• AUFGABE: Welchen Posten trat Julian Huxley 1945 laut dem Textauszug zum evolutionären Humanismus an?

• TEXTAUSZUG:
# # # #

Der Klimawandel aus Sicht des evolutionären Humanismus

Warum wir nicht "klimaneutral" sein sollten

Das entscheidende Problem besteht heute nicht mehr in fehlendem Wissen. Es besteht vor allem darin, dass die Menschheit nicht als ein entschlossenes Kollektiv handelt, welches sich seiner planetaren Verantwortung stellt, sondern dass sie in einzelne, sich gegenseitig bekämpfende Interessengruppen zerfällt, die noch immer meinen, ihre jeweils eigenen nationalen, kulturellen oder religiösen Borniertheiten pflegen zu müssen. Was uns also fehlt, ist ein globaler Orientierungsrahmen, eine planetare Perspektive, welche die zukunftstauglichen Traditionen, die sich im Verlauf der kulturellen Evolution entwickelt haben, in sich vereint und die zugleich die zerstörerischen Traditionen ausschließt, die einer produktiven Weiterentwicklung unserer Spezies im Wege stehen – und genau an diesem Punkt kommt der evolutionäre Humanismus ins Spiel.

Ein globaler Orientierungsrahmen

Als Julian Huxley 1945 seinen Posten als erster Generaldirektor der UNESCO antrat, sah die Lage der Menschheit finster aus: Der zweite Weltkrieg mit seinen Millionen von Toten war gerade zu Ende gegangen, die unfassbaren Menschheitsverbrechen, die Nazi-Deutschland begangen hatte, traten allmählich erst ins öffentliche Bewusstsein, zudem spitzte sich der Ost-West-Konflikt immer weiter zu, der die Menschheit in den nachfolgenden Jahrzehnten mehrmals an den Rand der atomaren Vernichtung bringen sollte. Wie, bitteschön, sollte angesichts dieser dramatischen Ausgangslage das Programm einer Weltorganisation für Bildung und Erziehung, Wissenschaft und Kultur aussehen? War der Auftrag der UNESCO nicht schon von vornherein zum Scheitern verurteilt?

Julian Huxley verfasste 1945 eine 60-seitige Schrift, in der er nicht nur die zentralen Funktionen beschrieb, welche die neu geschaffene UNESCO erfüllen müsse, sondern in der er auch nachdrücklich darauf hinwies, dass dies nur auf der Basis eines sowohl wissenschaftlichen als auch humanistischen Rahmenkonzepts gelingen könne. Die UNESCO, so Huxley, dürfe sich in ihrer Arbeit nicht auf die sich gegenseitig ausschließenden und hartnäckig bekämpfenden Religionen, philosophischen Denkschulen oder politischen Ideologien stützen, sondern müsse eine kosmopolitische Perspektive entwickeln, einen "wissenschaftlichen Welt-Humanismus" , wie er es nannte, der die Gräben zwischen den Traditionen auf der Basis einer vereinheitlichenden, evolutionären Sicht auf die menschliche Natur und Kultur überwindet.

# # # #

• VORLIEGENDE DATEN:
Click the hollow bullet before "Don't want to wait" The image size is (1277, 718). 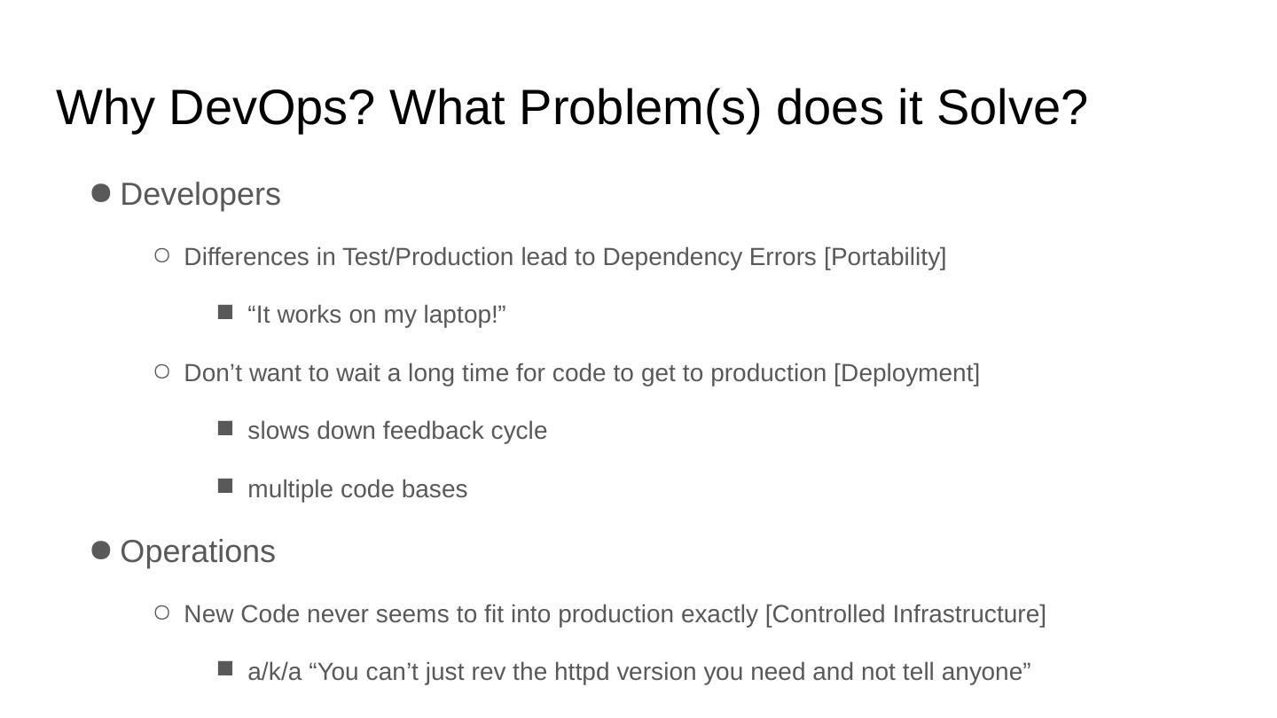click(x=162, y=372)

# # # #

• LÖSUNG: Den Posten des ersten Generaldirektors der UNESCO.